だがこの計画は、買収によって携帯電話会社の寡占が進むとして、当時の米国の連邦通信委員会(FCC)が難色を示したことから断念せざるを得なくなってしまった。そこでソフトバンクグループはスプリントの売却を検討したものの、不振が続くスプリントに買い手がつくことはなく、結局単独で再建することを余儀なくされたのだ。

そこでソフトバンクグループは、日本からの技術者を派遣してのネットワーク改善や、徹底したコスト削減などを進めスプリントの立て直しを図ったのだが、成果を出したのはコスト削減による利益創出くらいで、あまり大きな成果を出すことはできなかった。スプリントは再建どころか長きにわたってソフトバンクグループの経営を苦しめる要因となり、市場シェアも長きにわたって低迷。日本でいう所のカウントフリーを導入するなど、大胆な戦略で加入者を急速に伸ばしたTモバイルUSと、シェアも立場も逆転してしまったのだ。

  • ソフトバンクグループはスプリントの単独再建に向け様々な手を打ったものの、明確な成果を上げたのはコスト削減くらいだったといえる

そこで今度はTモバイル側からスプリントとTモバイルUSの合併提案が持ち上がることとなった。ソフトバンクグループは米携帯電話事業での主導権を失うことから当初難色を示していたものの、結果的にこの提案を受諾。その間に米国で政権が変わったこともあってか、FCCも合併を認可するに至り、2020年4月に両社の合併が実現することとなった。ただしスプリントの立場が非常に弱くなったこともあり、合併後のTモバイルUSにおけるソフトバンクグループの株式保有比率は約24%にまで低下してしまっている。

  • 米国ではオバマ政権からトランプ政権へと移行したこともあり、紆余曲折はあったもののTモバイル主導での合併は2020年に無事実現へと至っている

しかもソフトバンクグループは、米ウィーワーク・カンパニーズの経営問題に加え、新型コロナウイルスの影響によるソフトバンク・ビジョン・ファンドの投資先企業が大幅に評価を落とすなどしたことで、2020年3月期決算では1兆円を超える創業以来最大の損失を記録。資金確保の必要性に迫られたことから今回TモバイルUSの株式の多くを手放すに至った訳だが、その金額が2兆円超と、スプリント買収時より高値になったのは唯一の救いともいえる。

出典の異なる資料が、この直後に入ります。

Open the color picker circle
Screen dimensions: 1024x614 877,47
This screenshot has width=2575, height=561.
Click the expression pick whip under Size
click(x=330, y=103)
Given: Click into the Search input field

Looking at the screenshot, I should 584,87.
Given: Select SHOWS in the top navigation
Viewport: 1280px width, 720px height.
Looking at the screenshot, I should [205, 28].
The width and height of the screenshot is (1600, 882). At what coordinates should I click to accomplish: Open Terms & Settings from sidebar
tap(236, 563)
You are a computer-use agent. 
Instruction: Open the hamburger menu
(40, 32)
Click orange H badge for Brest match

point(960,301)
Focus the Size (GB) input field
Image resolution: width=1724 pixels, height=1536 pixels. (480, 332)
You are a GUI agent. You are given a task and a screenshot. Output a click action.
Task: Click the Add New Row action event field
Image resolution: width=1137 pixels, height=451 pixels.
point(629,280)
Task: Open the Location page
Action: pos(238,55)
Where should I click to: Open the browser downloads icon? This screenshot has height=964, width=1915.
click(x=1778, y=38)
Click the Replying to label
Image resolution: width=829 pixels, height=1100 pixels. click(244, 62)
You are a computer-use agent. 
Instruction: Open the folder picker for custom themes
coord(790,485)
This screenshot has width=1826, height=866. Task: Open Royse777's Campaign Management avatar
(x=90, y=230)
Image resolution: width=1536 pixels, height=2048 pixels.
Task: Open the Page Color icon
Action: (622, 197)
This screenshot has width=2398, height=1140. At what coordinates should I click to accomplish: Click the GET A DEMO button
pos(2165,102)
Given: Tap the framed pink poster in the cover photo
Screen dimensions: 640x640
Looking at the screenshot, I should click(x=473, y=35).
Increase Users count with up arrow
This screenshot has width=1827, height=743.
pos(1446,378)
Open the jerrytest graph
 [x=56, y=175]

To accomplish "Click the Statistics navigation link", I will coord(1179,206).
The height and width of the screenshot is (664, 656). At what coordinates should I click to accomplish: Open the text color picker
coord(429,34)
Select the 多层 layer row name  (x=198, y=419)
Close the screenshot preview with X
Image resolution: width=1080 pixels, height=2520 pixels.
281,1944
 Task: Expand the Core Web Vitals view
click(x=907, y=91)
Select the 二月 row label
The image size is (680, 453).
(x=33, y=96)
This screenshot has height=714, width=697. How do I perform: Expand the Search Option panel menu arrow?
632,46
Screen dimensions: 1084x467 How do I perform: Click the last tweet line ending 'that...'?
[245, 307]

もっとも携帯電話事業による海外進出はそう容易なものではなく、NTTドコモもかつて欧州や米国、そしてインドの携帯電話会社に出資して参入したもののいずれも失敗。インド事業に関しては撤退後に損害賠償を巡って泥沼の裁判沙汰となり、完全撤退に3年を費やすに至っている。現在のところ成功を収めているのは、KDDIがモンゴルやミャンマーで手掛けている事業くらいだが、その規模は大きいとは言えないものだ。

国の重要な資産である電波を扱う携帯電話事業はその国や地域の環境や文化に根差したもの。それゆえボーダフォンの日本進出が失敗に終わったように、海外企業が進出してもそう容易にうまくいくものではないのだ。スプリントを巡るソフトバンクグループの一連の出来事は、改めてそのことを証明したともいえるのではないだろうか。